Foi encantador o que a peça aponta no final, mostrando que quando nos permitimos olharmos para dentro de nós mesmos e reconhecermos que todos (casal, pais, filhos) somos falhos e humanos, podemos diante dessa percepção abrir novos caminhos.

Consideramos que a comédia tem UMA FUNÇÃO TERAPÊUTICA porque evoca na platéia o desejo de uma revisão de vida, de valores e o reencontro com situações, emoções, conflitos vividos em nossas famílias. A peça devolve a platéia à esperança da reconstrução dos vínculos amorosos e da relação pais e filhos.

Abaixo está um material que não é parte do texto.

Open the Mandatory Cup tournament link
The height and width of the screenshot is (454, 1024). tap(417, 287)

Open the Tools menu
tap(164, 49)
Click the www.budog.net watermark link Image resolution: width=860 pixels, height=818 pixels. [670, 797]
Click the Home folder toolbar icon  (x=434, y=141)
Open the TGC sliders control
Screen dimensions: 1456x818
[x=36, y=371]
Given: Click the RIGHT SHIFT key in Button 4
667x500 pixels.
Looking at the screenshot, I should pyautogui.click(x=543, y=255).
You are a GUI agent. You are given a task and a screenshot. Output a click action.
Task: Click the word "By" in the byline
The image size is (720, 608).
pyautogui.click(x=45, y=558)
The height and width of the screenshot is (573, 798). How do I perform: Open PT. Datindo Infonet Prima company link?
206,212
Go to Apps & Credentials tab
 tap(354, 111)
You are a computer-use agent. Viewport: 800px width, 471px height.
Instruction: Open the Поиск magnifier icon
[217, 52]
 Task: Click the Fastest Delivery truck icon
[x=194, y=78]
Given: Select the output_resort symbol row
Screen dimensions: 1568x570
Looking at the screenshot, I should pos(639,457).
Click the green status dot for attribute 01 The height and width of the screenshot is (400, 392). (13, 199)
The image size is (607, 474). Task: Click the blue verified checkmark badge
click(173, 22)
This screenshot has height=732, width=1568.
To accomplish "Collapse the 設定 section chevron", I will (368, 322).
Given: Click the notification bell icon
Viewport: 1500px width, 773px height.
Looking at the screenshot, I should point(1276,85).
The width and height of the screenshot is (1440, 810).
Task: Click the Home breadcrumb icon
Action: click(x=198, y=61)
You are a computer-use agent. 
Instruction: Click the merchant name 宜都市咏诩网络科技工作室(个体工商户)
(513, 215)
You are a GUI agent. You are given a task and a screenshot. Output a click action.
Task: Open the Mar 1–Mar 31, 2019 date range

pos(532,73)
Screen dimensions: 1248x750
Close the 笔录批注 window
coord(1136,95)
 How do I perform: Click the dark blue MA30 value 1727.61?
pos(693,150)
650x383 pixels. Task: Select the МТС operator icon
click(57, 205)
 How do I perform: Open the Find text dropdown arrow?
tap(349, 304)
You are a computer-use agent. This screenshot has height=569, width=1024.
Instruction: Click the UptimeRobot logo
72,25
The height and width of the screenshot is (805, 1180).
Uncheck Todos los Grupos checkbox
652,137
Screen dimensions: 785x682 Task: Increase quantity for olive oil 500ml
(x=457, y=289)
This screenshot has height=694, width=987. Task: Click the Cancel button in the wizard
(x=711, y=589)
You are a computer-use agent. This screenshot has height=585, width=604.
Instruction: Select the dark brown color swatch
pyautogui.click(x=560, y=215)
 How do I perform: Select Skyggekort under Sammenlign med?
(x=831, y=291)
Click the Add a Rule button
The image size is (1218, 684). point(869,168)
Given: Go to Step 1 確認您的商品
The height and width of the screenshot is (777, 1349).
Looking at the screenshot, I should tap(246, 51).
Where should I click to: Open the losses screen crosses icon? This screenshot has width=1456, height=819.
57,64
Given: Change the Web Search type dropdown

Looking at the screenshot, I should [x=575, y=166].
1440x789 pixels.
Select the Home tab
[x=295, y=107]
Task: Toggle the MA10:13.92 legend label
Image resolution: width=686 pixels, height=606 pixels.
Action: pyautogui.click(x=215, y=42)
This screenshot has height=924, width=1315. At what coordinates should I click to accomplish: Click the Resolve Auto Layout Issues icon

Como terapeuta de adolescente e família, recomendo assistir a esta grande comédia que contribui fortemente para um reflexão mais profunda sobre o sentido da família, o sentido da dor e do sofrimento humano. ‘Quem sabe assim os casais e as famílias busquem ajuda psicológica antes das separações. O meu reconhecimento ao elenco, em especial Etty Fraser que com sabedoria, simpatia e fibra mostrou também a grande importância do ser humano. Beijos a todos.


1.ago.2007
Tânia Vieira

A Odilon Wagner e elenco

Em primeiro lugar queria agradecer a todo o elenco por me proporcionar momentos tão especiais!
Gostaria de comentar que como terapeuta há mais de 16 anos, encontrei elementos na peça, extremamente familiares a minha rotina de consultório. Os seres humanos têm necessidades e questionamentos semelhantes, foi exatamente nestes pontos que a peça pôde tocar profundamente a todos que tiveram como eu, a oportunidade de apreciá-la.
Temas como: o papel do homem e da mulher; a rejeição; a transmissão das emoções familiares através das gerações; a impotência diante de conflitos e tantos outros me fizeram identificar ali muito do que todos vivemos.
Fiquei viajando em tantos outros temas da rotina do consultório que também fariam tanto sucesso quanto este, pois a identificação do público é, em minha opinião, o que faz o sucesso de uma peça.
Estou recomendando a todos os meus clientes e amigos que assistam à peça, pois além de divertida, pode ajudar a cada um em seu processo de desenvolvimento pessoal.
Outra característica que me impressionou foi o transitar leve de temas e cenas intensas e emocionantes para o riso de que tanto necessitamos.
Etty Fraser foi majestosa em sua interpretação que em momentos me projetava completamente dentro de suas emoções ao recordar sua história de vida. Belíssima!!! Típicas de uma de uma Mestra como só ela!!!!
Agradeço também a todo o elenco que nos recebeu no palco de forma tão aconchegante e em especial a Odilon Wagner que foi extremamente receptivo demonstrando curiosidade a respeito da visão de uma psicóloga como eu.
Algumas frases já adotei como pérolas: A dor é inevitável, mas o sofrimento é opcional.
Aproveito para acrescentar outra frase que li recentemente e que esta peça me fez lembrar o tempo todo:
Talvez felicidade também seja poder - e não poder sobre o outro, mas sobre si, expresso na autonomia, na coragem de arcar com as próprias escolhas e na possibilidade de saber da "dor e da delícia" de sermos o que somos. Talvez a felicidade esteja na capacidade de maravilhar-se, a cada dia, não "por causa" mas "apesar".
A cada dia que passa sinto que o teatro e o cinema são grandes instrumentos a serem utilizados nos consultórios. Esta peça despertou em mim, novamente a vontade de aproximar cada vez mais estes dois universos tão semelhantes e diferentes ao mesmo tempo.

Obrigada e parabéns a todos! Adorei mesmo!